Friday, February 25, 2011

The Council or the Pill? What is to blame?

I just finished reading this piece over at CatholicCulture.org.  Dr. Mirus makes some good points, but in my opinion, does himself a disservice by not actually referring to Dr. Grisez's works concerning the development of Humanae vitae.  I have referenced before Dr. Grisez's analysis of why the comission majority would want to change Tradition.  Apparently, Dr. Mirus either a) didn't read it or b) didn't see what I saw.  According to Dr. Grisez, one of the reasons the comission was willing to change Tradition was because of the view espoused by a large number of the Council Fathers, that the Church and World were co-equal, and should reflect each other. 

It should also be noted that Dr. Grisez also mentioned the radical changing of the liturgy after the Council as a reason for thinking Tradition could be changed.  Their reasoning: if something so sacred as the Mass can be radically redone, why not doctrine?  More needs to be said on this end.  The fact that the Novus Ordo is most definitely NOT the Mass prescribed by the Council, and yet was promulgated and approved by the Holy Father and lauded by many Council Fathers reveals that while the teaching of the Council was solid, the attitude wasn't.
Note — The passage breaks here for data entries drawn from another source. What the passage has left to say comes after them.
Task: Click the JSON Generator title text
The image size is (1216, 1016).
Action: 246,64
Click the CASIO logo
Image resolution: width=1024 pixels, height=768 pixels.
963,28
In addition, Dr. Grisez also explained that it is quite possible that overwhelming popular support for contraception influenced theologians into thinking along the lines: "if a majority of Catholics are contracepting anyway, it can't be that wrong... ."  This popularism is a fruit of the Council: I have even been told by a priest that a pope can teach definitively on a matter of faith or morals as Pope, and still be wrong if most of the people don't believe it.  While the whole sensus fidelium thing can't be ignored, the interpretation held by the priest in question wasn't concerned with historical assent to a particular belief.  Rather, this priest was influence by the idea that Truth was determined by democracy.

Dr. Mirus will not allow the Sacred Council to be the cause of the Church's maladies...and in part, he's right.  The downfalls of the Council are the result of at least a decade of diminished education and formation prior to the Council.  HOWEVER, the detrimental effects of the changing of the Mass, the implementation of the Council's call for ecumenism and the like can't be ignored either.